## Data rows
** begin **
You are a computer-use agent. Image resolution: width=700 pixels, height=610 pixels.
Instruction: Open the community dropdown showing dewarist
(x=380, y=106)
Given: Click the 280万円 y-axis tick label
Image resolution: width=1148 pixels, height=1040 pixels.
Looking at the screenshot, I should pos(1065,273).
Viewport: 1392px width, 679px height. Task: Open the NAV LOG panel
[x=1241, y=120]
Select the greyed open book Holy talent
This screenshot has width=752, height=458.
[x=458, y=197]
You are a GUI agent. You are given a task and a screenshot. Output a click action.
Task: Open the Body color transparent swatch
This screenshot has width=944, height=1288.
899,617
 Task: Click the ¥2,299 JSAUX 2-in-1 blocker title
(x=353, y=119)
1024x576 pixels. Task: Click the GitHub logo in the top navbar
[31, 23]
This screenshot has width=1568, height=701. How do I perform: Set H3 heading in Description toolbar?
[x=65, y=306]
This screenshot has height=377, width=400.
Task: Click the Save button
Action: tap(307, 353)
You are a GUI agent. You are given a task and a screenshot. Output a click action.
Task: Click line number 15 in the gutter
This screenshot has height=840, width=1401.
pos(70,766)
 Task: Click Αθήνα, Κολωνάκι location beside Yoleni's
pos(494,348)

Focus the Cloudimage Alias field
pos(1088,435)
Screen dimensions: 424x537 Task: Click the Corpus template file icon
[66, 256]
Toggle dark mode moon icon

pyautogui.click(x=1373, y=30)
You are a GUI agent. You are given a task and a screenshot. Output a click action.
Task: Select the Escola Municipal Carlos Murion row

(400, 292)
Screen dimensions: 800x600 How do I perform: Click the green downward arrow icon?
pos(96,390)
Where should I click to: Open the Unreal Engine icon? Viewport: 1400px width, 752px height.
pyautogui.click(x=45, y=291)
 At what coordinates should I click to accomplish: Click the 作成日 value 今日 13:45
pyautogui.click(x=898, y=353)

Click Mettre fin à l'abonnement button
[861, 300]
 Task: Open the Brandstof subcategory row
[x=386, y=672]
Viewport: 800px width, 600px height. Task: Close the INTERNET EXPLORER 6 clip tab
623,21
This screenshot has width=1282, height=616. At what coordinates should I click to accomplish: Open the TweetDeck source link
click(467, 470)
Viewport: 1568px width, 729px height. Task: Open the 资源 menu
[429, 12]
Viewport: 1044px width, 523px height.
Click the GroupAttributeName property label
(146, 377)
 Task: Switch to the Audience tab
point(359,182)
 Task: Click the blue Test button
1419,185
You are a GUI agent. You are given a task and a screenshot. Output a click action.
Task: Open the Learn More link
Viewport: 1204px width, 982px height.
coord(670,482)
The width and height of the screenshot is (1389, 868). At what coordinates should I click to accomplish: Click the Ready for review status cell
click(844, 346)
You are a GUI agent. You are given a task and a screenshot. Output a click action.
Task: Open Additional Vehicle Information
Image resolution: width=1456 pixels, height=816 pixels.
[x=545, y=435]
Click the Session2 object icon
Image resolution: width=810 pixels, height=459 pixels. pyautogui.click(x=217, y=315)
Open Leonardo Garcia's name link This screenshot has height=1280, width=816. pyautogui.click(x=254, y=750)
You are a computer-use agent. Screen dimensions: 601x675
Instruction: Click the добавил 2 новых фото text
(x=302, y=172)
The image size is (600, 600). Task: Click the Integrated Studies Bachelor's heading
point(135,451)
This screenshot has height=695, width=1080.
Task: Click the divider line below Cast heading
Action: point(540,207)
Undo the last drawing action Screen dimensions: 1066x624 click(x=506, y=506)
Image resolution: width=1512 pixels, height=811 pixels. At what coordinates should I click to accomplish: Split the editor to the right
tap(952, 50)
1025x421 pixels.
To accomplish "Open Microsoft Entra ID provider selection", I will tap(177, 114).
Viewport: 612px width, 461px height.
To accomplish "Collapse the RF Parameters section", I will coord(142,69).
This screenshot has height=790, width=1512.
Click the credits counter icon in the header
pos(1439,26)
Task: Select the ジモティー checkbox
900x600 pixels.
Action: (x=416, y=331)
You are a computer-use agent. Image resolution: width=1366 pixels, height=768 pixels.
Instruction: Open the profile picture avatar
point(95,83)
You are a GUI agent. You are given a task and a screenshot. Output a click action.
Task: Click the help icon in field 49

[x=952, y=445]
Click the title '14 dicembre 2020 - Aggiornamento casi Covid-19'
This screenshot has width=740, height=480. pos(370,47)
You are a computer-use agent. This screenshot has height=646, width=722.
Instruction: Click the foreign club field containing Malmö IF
** end **
## Problem to solve
Edit the records above by replacing every "GUI agent" with "desktop agent". Leave everything else unchanged.

## Answer to this problem
You are a computer-use agent. Image resolution: width=700 pixels, height=610 pixels.
Instruction: Open the community dropdown showing dewarist
(x=380, y=106)
Given: Click the 280万円 y-axis tick label
Image resolution: width=1148 pixels, height=1040 pixels.
Looking at the screenshot, I should pos(1065,273).
Viewport: 1392px width, 679px height. Task: Open the NAV LOG panel
[x=1241, y=120]
Select the greyed open book Holy talent
This screenshot has width=752, height=458.
[x=458, y=197]
You are a desktop agent. You are given a task and a screenshot. Output a click action.
Task: Open the Body color transparent swatch
This screenshot has width=944, height=1288.
899,617
 Task: Click the ¥2,299 JSAUX 2-in-1 blocker title
(x=353, y=119)
1024x576 pixels. Task: Click the GitHub logo in the top navbar
[31, 23]
This screenshot has width=1568, height=701. How do I perform: Set H3 heading in Description toolbar?
[x=65, y=306]
This screenshot has height=377, width=400.
Task: Click the Save button
Action: tap(307, 353)
You are a desktop agent. You are given a task and a screenshot. Output a click action.
Task: Click line number 15 in the gutter
This screenshot has height=840, width=1401.
pos(70,766)
 Task: Click Αθήνα, Κολωνάκι location beside Yoleni's
pos(494,348)

Focus the Cloudimage Alias field
pos(1088,435)
Screen dimensions: 424x537 Task: Click the Corpus template file icon
[66, 256]
Toggle dark mode moon icon

pyautogui.click(x=1373, y=30)
You are a desktop agent. You are given a task and a screenshot. Output a click action.
Task: Select the Escola Municipal Carlos Murion row

(400, 292)
Screen dimensions: 800x600 How do I perform: Click the green downward arrow icon?
pos(96,390)
Where should I click to: Open the Unreal Engine icon? Viewport: 1400px width, 752px height.
pyautogui.click(x=45, y=291)
 At what coordinates should I click to accomplish: Click the 作成日 value 今日 13:45
pyautogui.click(x=898, y=353)

Click Mettre fin à l'abonnement button
[861, 300]
 Task: Open the Brandstof subcategory row
[x=386, y=672]
Viewport: 800px width, 600px height. Task: Close the INTERNET EXPLORER 6 clip tab
623,21
This screenshot has width=1282, height=616. At what coordinates should I click to accomplish: Open the TweetDeck source link
click(467, 470)
Viewport: 1568px width, 729px height. Task: Open the 资源 menu
[429, 12]
Viewport: 1044px width, 523px height.
Click the GroupAttributeName property label
(146, 377)
 Task: Switch to the Audience tab
point(359,182)
 Task: Click the blue Test button
1419,185
You are a desktop agent. You are given a task and a screenshot. Output a click action.
Task: Open the Learn More link
Viewport: 1204px width, 982px height.
coord(670,482)
The width and height of the screenshot is (1389, 868). At what coordinates should I click to accomplish: Click the Ready for review status cell
click(844, 346)
You are a desktop agent. You are given a task and a screenshot. Output a click action.
Task: Open Additional Vehicle Information
Image resolution: width=1456 pixels, height=816 pixels.
[x=545, y=435]
Click the Session2 object icon
Image resolution: width=810 pixels, height=459 pixels. pyautogui.click(x=217, y=315)
Open Leonardo Garcia's name link This screenshot has height=1280, width=816. pyautogui.click(x=254, y=750)
You are a computer-use agent. Screen dimensions: 601x675
Instruction: Click the добавил 2 новых фото text
(x=302, y=172)
The image size is (600, 600). Task: Click the Integrated Studies Bachelor's heading
point(135,451)
This screenshot has height=695, width=1080.
Task: Click the divider line below Cast heading
Action: point(540,207)
Undo the last drawing action Screen dimensions: 1066x624 click(x=506, y=506)
Image resolution: width=1512 pixels, height=811 pixels. At what coordinates should I click to accomplish: Split the editor to the right
tap(952, 50)
1025x421 pixels.
To accomplish "Open Microsoft Entra ID provider selection", I will tap(177, 114).
Viewport: 612px width, 461px height.
To accomplish "Collapse the RF Parameters section", I will coord(142,69).
This screenshot has height=790, width=1512.
Click the credits counter icon in the header
pos(1439,26)
Task: Select the ジモティー checkbox
900x600 pixels.
Action: (x=416, y=331)
You are a computer-use agent. Image resolution: width=1366 pixels, height=768 pixels.
Instruction: Open the profile picture avatar
point(95,83)
You are a desktop agent. You are given a task and a screenshot. Output a click action.
Task: Click the help icon in field 49

[x=952, y=445]
Click the title '14 dicembre 2020 - Aggiornamento casi Covid-19'
This screenshot has width=740, height=480. pos(370,47)
You are a computer-use agent. This screenshot has height=646, width=722.
Instruction: Click the foreign club field containing Malmö IF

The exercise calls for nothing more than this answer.